§ **PROVIDED PASSAGE**:

# Requirements Document
## Introduction
This feature reworks the HTML to Markdown conversion system to work like Microsoft's Markitdown library, specifically optimized for MkDocs Material site HTML. The system will parse MkDocs Material HTML structure, extract clean content, properly identify and label code examples, and return structured JSON API responses instead of plain markdown text.
## Glossary
- **MCP Server**: Model Context Protocol server that provides tools for fetching and converting documentation
- **Markitdown**: Microsoft's library for converting various document formats to markdown
- **MkDocs Material**: A popular Material Design theme for MkDocs documentation sites
- **Converter**: A TypeScript module that transforms HTML content into structured markdown
- **JSON API Response**: A structured JSON object containing markdown content and metadata
- **Code Block**: A section of code in the documentation with language identification and optional labels
## Requirements
### Requirement 1
**User Story:** As an AI assistant using the MCP server, I want to receive structured JSON responses with markdown content, so that I can easily parse and present documentation to users.
#### Acceptance Criteria
1. WHEN THE MCP Server processes a fetchMkDoc request, THE MCP Server SHALL return a JSON object containing markdown content and metadata
2. THE JSON Response SHALL include fields for title, markdown content, and code examples
3. THE JSON Response SHALL be properly typed with TypeScript interfaces
4. THE Markdown Content SHALL be included as a string field within the JSON response
5. THE MCP Server SHALL NOT return raw markdown text as the response
### Requirement 2
**User Story:** As an AI assistant, I want code examples to be properly identified and labeled with their programming language, so that I can accurately present code to developers.
#### Acceptance Criteria
1. WHEN THE Converter encounters a code block in HTML, THE Converter SHALL extract the programming language from class attributes
2. THE Converter SHALL identify code blocks within `<pre><code>` elements, `.highlight` containers, and `.codehilite` containers
3. WHEN a code block has a class like `language-python` or `lang-typescript`, THE Converter SHALL extract the language identifier
4. THE Code Block SHALL be formatted as a fenced code block with the language identifier
5. WHERE no language is specified, THE Converter SHALL use an empty language identifier
### Requirement 3
**User Story:** As an AI assistant, I want the converter to understand MkDocs Material HTML structure, so that I can extract clean content without navigation and UI elements.
#### Acceptance Criteria
1. THE Converter SHALL target the `div.md-content[data-md-component="content"]` container for main content extraction
2. THE Converter SHALL remove navigation elements including `.md-nav`, `.md-sidebar`, `.md-header`, and `.md-footer`
3. THE Converter SHALL remove UI elements including `.md-search`, `.md-tabs`, and `.headerlink`
4. THE Converter SHALL remove script and style tags from the extracted content
5. WHERE the main content container is not found, THE Converter SHALL fall back to body content extraction
### Requirement 4
**User Story:** As an AI assistant, I want headings to be properly converted with anchor links removed, so that the markdown is clean and readable.

§ **WORK TO COMPLETE**: Write the next part of the requirements document above for the MkDocs Material HTML-to-Markdown converter, picking up right after the Requirement 4 user story.

§ **DATASET**:
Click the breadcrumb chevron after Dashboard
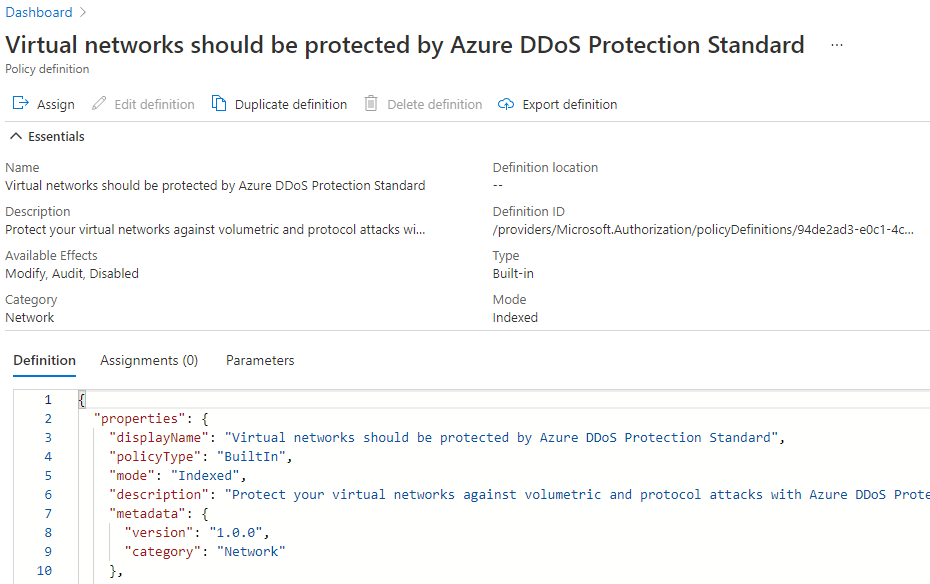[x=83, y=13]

---

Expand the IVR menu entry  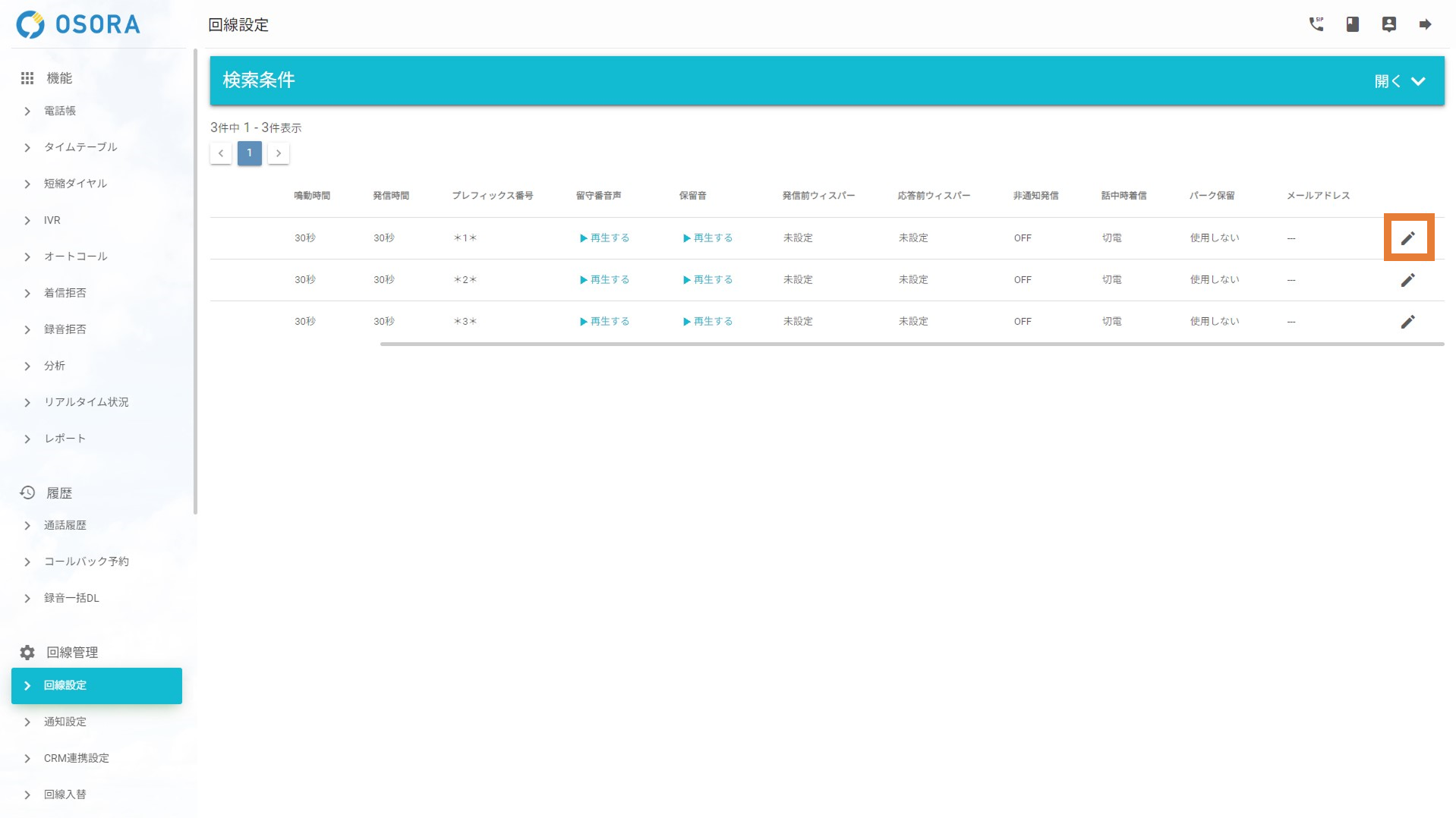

§ **EXERCISE ANSWER**:
#### Acceptance Criteria
1. WHEN THE Converter encounters heading elements (h1-h6), THE Converter SHALL convert them to ATX-style markdown headings
2. THE Converter SHALL remove `.headerlink` elements from headings
3. THE Converter SHALL preserve the heading text content
4. THE Converter SHALL maintain the heading hierarchy levels
5. THE Markdown Headings SHALL use the `#` prefix notation
### Requirement 5
**User Story:** As an AI assistant, I want lists and structured content to be properly formatted, so that documentation structure is preserved.
#### Acceptance Criteria
1. WHEN THE Converter encounters unordered lists, THE Converter SHALL convert them to markdown bullet lists using `*` or `-` markers
2. WHEN THE Converter encounters ordered lists, THE Converter SHALL convert them to numbered markdown lists
3. THE Converter SHALL preserve nested list structures
4. THE Converter SHALL convert links to markdown link format `[text](url)`
5. THE Converter SHALL convert emphasis and strong elements to markdown `*italic*` and `**bold**` syntax
### Requirement 6
**User Story:** As a developer, I want the converter to be modular and testable, so that I can maintain and extend the functionality.
#### Acceptance Criteria
1. THE Converter SHALL be implemented as a separate TypeScript module
2. THE Converter SHALL export a clear interface for HTML to markdown conversion
3. THE Converter SHALL use Cheerio for HTML parsing and DOM manipulation
4. THE Converter SHALL include TypeScript type definitions for all public interfaces
5. THE Converter SHALL follow the existing project code style and patterns
### Requirement 7
**User Story:** As an AI assistant, I want the JSON response to include metadata about the converted content, so that I can provide context to users.
#### Acceptance Criteria
1. THE JSON Response SHALL include a `title` field extracted from the h1 or title tag
2. THE JSON Response SHALL include a `markdown` field containing the converted markdown content
3. THE JSON Response SHALL include a `code_examples` array containing structured code example objects
4. WHERE available, THE JSON Response SHALL include a `url` field with the source URL
5. THE JSON Response SHALL be serializable to valid JSON format
### Requirement 7.1
**User Story:** As an AI assistant, I want code examples to be structured with context, so that I can present them meaningfully to developers.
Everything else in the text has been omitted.